L'entreprise vise à réaliser des économies significatives d'environ 1,7 milliard de livres au cours des deux prochaines années tout en réduisant son seuil de rentabilité à 300 000 véhicules.
Bien que JLR n'ait pas confirmé le nombre exact de suppressions d'emplois, l'annonce reflète des défis plus larges dans l'industrie automobile britannique, qui a connu des mesures similaires de réduction des coûts de la part d'autres marques de luxe comme Aston Martin et Bentley.

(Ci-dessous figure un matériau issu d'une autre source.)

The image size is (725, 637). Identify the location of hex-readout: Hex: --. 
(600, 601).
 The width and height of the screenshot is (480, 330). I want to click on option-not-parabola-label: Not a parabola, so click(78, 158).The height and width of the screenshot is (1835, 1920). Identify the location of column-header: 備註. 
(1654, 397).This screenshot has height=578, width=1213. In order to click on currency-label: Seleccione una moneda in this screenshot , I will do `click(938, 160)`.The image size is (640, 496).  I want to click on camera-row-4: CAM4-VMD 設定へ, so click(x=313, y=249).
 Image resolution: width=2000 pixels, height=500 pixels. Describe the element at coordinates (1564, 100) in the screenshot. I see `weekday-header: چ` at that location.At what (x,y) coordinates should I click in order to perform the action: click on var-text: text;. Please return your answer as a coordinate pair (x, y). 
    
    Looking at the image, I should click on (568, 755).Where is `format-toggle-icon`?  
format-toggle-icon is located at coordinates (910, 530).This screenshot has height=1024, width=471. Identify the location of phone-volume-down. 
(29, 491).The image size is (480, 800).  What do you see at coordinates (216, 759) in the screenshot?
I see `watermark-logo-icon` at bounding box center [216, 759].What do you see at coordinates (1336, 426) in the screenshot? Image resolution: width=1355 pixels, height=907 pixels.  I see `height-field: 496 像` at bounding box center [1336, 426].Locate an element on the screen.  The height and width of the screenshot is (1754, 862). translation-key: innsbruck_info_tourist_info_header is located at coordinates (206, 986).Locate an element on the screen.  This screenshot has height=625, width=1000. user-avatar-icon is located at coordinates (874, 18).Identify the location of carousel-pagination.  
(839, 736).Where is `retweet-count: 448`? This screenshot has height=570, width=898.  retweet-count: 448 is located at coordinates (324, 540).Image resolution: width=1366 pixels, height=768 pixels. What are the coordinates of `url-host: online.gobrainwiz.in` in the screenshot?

Le gouvernement britannique a exclu un plan de sauvetage pour JLR mais engage des discussions avec les dirigeants de l'entreprise pour examiner les implications de ces licenciements. Pendant ce temps, les actions de Tata Motors ont chuté de 0,7 % à la suite de cette annonce, bien qu'elles restent en hausse d'environ 9,5 % depuis le début de l'année.
Cette situation souligne les pressions auxquelles JLR est confronté, mais aussi l'ensemble du secteur automobile, comme en témoigne l'annonce récente de Volkswagen concernant la suppression de 50 000 emplois face à des défis similaires sur le marché.